Het gevoerde beleid zette volgens de CBF de deur open voor misbruiken en ontsporingen. De
CBF is van oordeel dat het inconsequent beleid mogelijk op fiscaal vlak een invloed kan
hebben. De CBF kan namelijk niet uitsluiten dat dit een element kan zijn die de fiscale
administratie ertoe kan brengen bepaalde opbrengsten van beleggingen van de buitenlandse
entiteiten rechtstreeks te belasten in hoofde van de aandeelhouders. In een dergelijke
hypothese zou de bank zowel door haar klanten als door de fiscus aansprakelijk kunnen
worden gesteld en haar reputatie in opspraak zien brengen.
De CBF vindt dat er een groot aantal feitelijke elementen aanwezig zijn die erop wijzen dat
niet de buitenlandse vennootschappen of trusts maar de particuliere klanten van de KB de
ware economische rechthebbenden zijn en dat de KB dit wist en haar eigen gedrag daarop
heeft afgestemd. Zo onder meer werden de buitenlandse vennootschappen of trusts in een
aantal gevallen opgericht op advies van een dochter van de bank die de geïnteresseerde
klanten naar het buitenland doorstuurde; werden de portefeuillesamenstellingen rechtstreeks
naar de achterliggende aandeelhouders teruggestuurd wanneer deze erom verzochten en met
akkoord van de directie van de buitenlandse vennootschappen en trusts werden deze
rekeningen bij de KB België meestal geopend in de agentschappen waar de achterliggende
aandeelhouders hun rekening hadden.
DASSESSE vraagt zich ook af waarom de Commissie voor Bank- & Financiewezen (CBF)

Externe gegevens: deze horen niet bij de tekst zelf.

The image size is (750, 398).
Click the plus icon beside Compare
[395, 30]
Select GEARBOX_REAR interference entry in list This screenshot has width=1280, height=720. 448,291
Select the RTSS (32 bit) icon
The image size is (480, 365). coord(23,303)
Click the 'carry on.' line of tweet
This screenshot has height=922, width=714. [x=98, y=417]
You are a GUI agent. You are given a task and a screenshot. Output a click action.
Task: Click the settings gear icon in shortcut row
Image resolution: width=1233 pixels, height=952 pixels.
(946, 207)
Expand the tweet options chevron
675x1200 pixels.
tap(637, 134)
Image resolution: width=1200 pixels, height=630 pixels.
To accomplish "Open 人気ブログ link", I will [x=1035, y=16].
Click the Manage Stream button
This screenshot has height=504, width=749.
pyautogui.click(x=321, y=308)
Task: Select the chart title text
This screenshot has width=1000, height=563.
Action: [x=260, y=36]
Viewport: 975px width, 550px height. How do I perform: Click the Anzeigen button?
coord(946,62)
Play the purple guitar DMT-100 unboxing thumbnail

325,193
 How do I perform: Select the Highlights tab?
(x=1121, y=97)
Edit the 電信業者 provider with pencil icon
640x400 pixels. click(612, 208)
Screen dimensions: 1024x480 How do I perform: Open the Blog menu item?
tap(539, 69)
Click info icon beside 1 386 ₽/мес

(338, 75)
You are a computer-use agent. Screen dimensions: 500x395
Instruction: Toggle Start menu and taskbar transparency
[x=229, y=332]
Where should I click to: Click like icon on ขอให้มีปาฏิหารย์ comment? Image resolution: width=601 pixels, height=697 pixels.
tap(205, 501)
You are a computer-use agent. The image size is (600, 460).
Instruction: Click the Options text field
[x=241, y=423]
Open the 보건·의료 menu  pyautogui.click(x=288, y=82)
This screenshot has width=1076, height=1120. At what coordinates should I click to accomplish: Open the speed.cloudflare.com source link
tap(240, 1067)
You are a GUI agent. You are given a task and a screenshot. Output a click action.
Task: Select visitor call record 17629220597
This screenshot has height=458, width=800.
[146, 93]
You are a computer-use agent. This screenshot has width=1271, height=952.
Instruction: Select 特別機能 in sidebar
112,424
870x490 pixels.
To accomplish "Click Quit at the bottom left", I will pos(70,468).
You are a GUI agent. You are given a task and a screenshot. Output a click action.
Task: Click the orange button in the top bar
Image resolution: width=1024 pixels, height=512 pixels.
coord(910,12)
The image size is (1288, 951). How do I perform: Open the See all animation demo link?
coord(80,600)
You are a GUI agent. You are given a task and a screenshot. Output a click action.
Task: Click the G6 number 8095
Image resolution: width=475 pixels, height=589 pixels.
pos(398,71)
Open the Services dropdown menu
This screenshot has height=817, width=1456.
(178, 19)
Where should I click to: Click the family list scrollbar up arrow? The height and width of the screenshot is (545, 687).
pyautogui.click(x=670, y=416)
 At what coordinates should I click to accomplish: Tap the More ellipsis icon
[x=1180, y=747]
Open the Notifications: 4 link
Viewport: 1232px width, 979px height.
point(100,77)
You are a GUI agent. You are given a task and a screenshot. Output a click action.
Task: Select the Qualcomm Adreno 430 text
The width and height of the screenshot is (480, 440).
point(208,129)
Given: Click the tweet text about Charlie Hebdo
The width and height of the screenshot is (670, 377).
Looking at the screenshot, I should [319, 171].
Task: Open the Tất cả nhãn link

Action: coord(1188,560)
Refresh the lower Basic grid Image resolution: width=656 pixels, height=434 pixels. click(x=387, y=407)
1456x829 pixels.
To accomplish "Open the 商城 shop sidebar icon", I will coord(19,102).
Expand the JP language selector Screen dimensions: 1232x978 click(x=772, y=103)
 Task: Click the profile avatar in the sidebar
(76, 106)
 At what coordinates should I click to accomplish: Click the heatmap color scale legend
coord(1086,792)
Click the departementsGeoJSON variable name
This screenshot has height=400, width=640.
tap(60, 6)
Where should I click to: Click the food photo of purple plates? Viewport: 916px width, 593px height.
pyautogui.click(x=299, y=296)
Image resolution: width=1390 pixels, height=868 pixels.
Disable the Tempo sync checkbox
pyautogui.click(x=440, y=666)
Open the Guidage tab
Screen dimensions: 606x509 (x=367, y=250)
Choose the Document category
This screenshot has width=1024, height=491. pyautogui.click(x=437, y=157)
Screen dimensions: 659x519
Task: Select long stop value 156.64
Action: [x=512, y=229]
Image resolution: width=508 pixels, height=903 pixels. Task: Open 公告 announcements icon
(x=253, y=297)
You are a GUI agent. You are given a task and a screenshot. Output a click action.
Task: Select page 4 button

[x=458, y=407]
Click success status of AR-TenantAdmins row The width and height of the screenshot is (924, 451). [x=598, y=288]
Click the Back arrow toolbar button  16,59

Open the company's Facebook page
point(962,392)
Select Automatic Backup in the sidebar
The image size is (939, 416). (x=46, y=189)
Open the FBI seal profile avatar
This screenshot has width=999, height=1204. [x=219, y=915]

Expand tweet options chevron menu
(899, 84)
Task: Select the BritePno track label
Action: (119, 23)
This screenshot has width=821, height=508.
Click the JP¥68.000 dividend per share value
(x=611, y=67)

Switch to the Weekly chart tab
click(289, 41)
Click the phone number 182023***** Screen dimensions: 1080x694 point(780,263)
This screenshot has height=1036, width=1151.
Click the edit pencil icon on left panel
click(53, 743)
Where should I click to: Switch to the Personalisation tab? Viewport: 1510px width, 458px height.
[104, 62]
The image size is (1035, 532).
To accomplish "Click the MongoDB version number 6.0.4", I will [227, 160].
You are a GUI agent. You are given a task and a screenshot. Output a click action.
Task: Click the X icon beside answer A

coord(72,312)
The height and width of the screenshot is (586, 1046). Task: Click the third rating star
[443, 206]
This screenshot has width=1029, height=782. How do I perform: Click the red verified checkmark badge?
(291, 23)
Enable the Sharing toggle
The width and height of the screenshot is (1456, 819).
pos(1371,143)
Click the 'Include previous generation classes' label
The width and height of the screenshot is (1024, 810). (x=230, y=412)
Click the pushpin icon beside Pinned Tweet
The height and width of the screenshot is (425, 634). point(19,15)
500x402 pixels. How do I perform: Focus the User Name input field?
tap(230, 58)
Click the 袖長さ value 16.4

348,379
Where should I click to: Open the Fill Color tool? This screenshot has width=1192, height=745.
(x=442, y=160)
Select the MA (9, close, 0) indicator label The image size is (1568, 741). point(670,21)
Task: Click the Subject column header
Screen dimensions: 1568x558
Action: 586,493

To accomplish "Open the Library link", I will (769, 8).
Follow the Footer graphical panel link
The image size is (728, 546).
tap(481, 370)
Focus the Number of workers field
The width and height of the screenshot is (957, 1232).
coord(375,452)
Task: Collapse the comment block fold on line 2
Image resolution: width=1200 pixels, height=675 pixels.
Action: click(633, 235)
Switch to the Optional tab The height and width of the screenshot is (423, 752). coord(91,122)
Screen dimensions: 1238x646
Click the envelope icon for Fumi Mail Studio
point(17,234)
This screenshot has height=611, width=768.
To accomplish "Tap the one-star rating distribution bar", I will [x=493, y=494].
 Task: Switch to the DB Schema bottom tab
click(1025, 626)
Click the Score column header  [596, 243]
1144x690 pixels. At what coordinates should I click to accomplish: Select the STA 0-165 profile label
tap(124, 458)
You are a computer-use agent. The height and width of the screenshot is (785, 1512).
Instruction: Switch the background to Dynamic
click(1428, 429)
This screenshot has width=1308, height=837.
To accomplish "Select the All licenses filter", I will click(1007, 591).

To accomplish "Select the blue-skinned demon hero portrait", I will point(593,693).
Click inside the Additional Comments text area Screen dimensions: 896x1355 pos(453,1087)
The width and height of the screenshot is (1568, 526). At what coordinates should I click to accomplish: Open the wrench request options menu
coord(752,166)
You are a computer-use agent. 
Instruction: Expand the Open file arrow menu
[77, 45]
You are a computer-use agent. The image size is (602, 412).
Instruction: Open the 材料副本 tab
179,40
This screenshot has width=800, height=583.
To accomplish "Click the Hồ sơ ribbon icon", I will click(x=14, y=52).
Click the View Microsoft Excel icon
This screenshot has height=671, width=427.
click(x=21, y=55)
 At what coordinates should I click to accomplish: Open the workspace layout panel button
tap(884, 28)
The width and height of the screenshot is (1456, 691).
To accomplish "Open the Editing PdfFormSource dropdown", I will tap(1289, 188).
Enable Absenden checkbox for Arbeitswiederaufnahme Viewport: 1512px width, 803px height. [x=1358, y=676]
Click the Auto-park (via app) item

toen geen melding heeft gemaakt van deze vastgestelde praktijken aan het parket.
De woordvoerder van het CBF, Edward CLOET, repliceert dat de Commissie in haar brief
van 1999 niet over voldoende gegevens kon beschikken om de litigieuze praktijken te
kwalificeren als bijzonder mechanisme van fraude : “De Commissie is daar altijd voorzichtig
in en oordeelt soeverein. Op dat ogenblik was ook al een onderzoek aan de gang door fiscus
en parket. De CBF heeft trouwens ook niet de bevoegdheid om op eigen houtje een
strafonderzoek te voeren, noch om fiscale controleur te spelen. De onderzoeksbevoegdheden
van de CBF zijn dus niet te vergelijken met deze van de fiscus en het parket of de
onderzoeksrechter, die zelfs een huiszoeking kan bevelen om de naleving van de fiscale wet
af te dwingen. De CBF moet als toezichthouder nagaan of de bankwetgeving stipt wordt
nageleefd. Uiteraard worden deze bepalingen ook strafrechtelijk gesanctioneerd met
gevangenisstraffen en geldboetes. Met het recente vonnis van de Rechtbank van Gent voor
ogen zal de zaak opnieuw onderzocht worden door de CBF. Meer bepaald zal de CBF
onderzoeken of er sinds het versturen van de brief in het gerechtelijk dossier bijkomende
gegevens aan het licht zijn gekomen op basis waarvan nu toch bepaalde praktijken als
“bijzonder mechanisme” zouden kunnen gekwalificeerd worden. Maar kwalificatie van de
CBF mag geen invloed hebben op de hangende onderzoeken van fiscus en parket. Immers, het
is niet omdat de CBF van oordeel zou zijn dat er geen bijzondere mechanisme zou bestaan dat
een overtreding van de bankwet uitmaakt dat deze lijn kan doorgetrokken worden op fiscaal
of strafrechtelijk vlak. Omdat het CBF toezict houdt op de naleving van de bankwet mag het
niet formuleren van een klacht door het CBF dus niet beschouwd worden als een vrijgeleide
op fiscaal en strafrechtelijk vlak”.